[quote]SirTroyRobert wrote:
In the interview he recently had, he covered the reason why he won’t come home. He said under the espionage act, there would be no fair trial for him. He’d be at the mercy of the government with no way to defend himself. Granted, I don’t know everything about the whole situation, I’m glad he let us know what the NSA is doing. It’s Orwellian to say the least. IMO the founding fathers would praise Snowden. He saw something that he didn’t believe was constitutional, and did something about it. He gave the information to the people. He tried to communicate his concerns to higher level personnel in the NSA, but they basically told him not to ask questions. This is documented.
The NSA did admit that there was at least one time when Snowden expressed concerns. Thomas Jefferson said it best ,“When government fears the people, there is liberty. When the people fear the government, there is tyranny.” Right now it’s safe to say that many of us fear the government and not the other way around.[/quote]
I don’t think that Snowden deserves praise as much as the rest of us deserve to be reprimanded.

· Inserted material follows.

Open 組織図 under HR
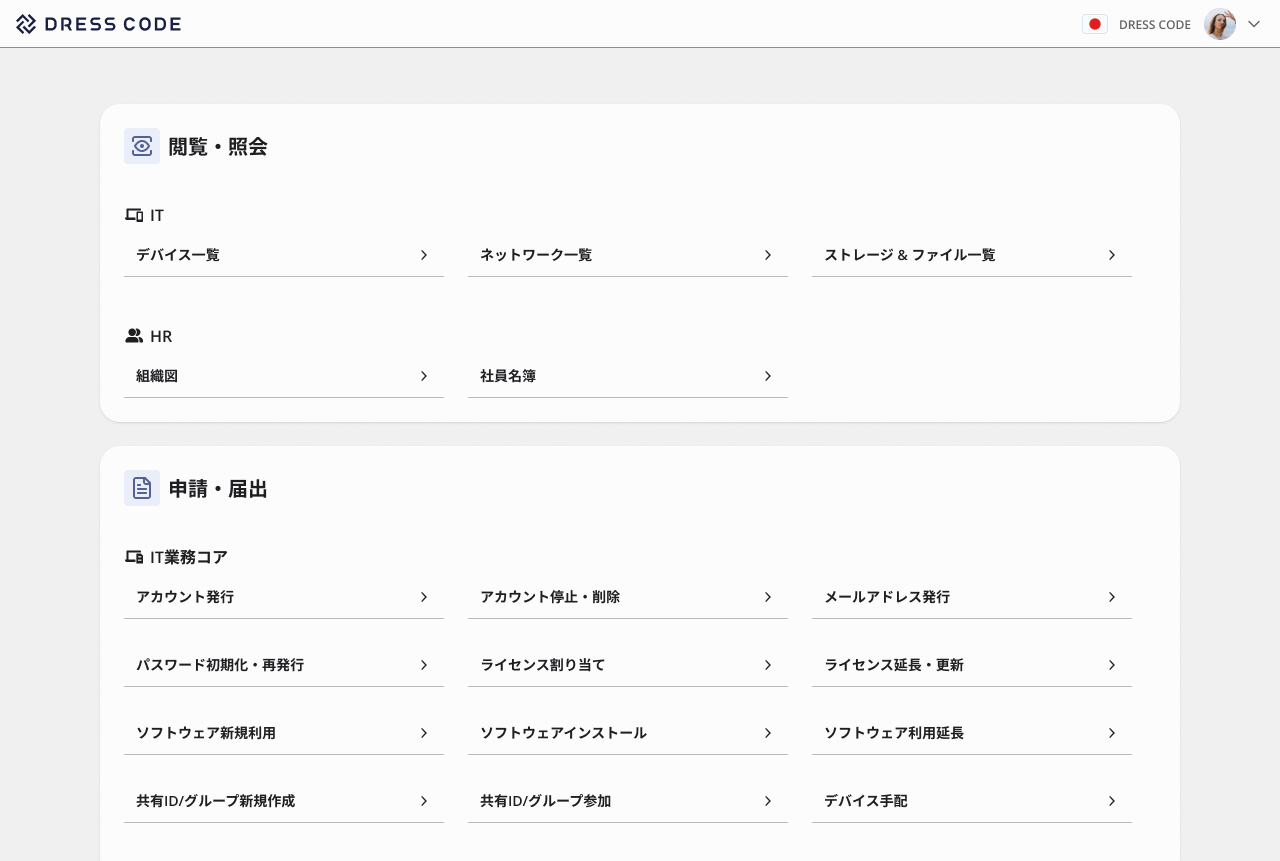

After all, it was partially this country’s own slavish reaction to a fear-based argument put forth by the Bush administration and further propagated by the Obama administration. We should have flipped the fuck out over the Patriot Act and things of that ilk, but we didn’t. Conservatives by and large decried vocal opponents as being “soft on terrorism”. Liberals by and large acquiesced to this shameless accusation by going along with everything, lest they also be accused of being soft on terrorism.
Any conservative or liberal who criticizes the NSA for their actions and who also voted for either Bush or Obama has no one to blame for this shit than themselves. People act as if these revelations are…revelatory. They aren’t. The gov’t has been doing this shit since the earliest days of the Cold War in some way, shape, or form. Our liberties are constantly being assailed by the very people that we elect and who turn around and use fear to further curtail said liberties. It is US who essentially gave the NSA a blank check to spy on everyone. We voted for one President who openly called for similar measures in Bush, and when we had the chance to vote a different type of President in, we put the black, Democratic version of Bush into the White House instead.
And we act like Snowden is a hero. He’s no hero. He’s naive, ignorant, misguided at best, and all he’s really done is inadvertently revealed just how lax we have all become regarding our greatest responsibility as an American, namely to protect our liberties and those of the next generation of Americans. We have failed miserably at that, but that does not make Snowden a hero or anything remotely close to it.
[quote]DBCooper wrote:
People act as if these revelations are…revelatory. They aren’t. The gov’t has been doing this shit since the earliest days of the Cold War in some way, shape, or form. [/quote]
Perhaps they didn’t reveal anything that wasn’t already suspected to those with more than two brain cells, but what he did largely CONFIRMED what was suspected. If you harbor thoughts that perhaps the court system can rectify these abuses (I don’t but let’s play devils advocate) what Snowden revealed is a big deal considering the government has used lack of standing to get challenges to the security state dismissed from the courts.
“American Civil Liberties Union v. National Security Agency, 493 F.3d 644 (6th Cir. 2007), is a case decided July 6, 2007, in which the United States Court of Appeals for the Sixth Circuit held that the plaintiffs in the case did not have standing to bring the suit against the NSA, because they could not present evidence that they were the targets of the so-called “Terrorist Surveillance Program” (TSP).”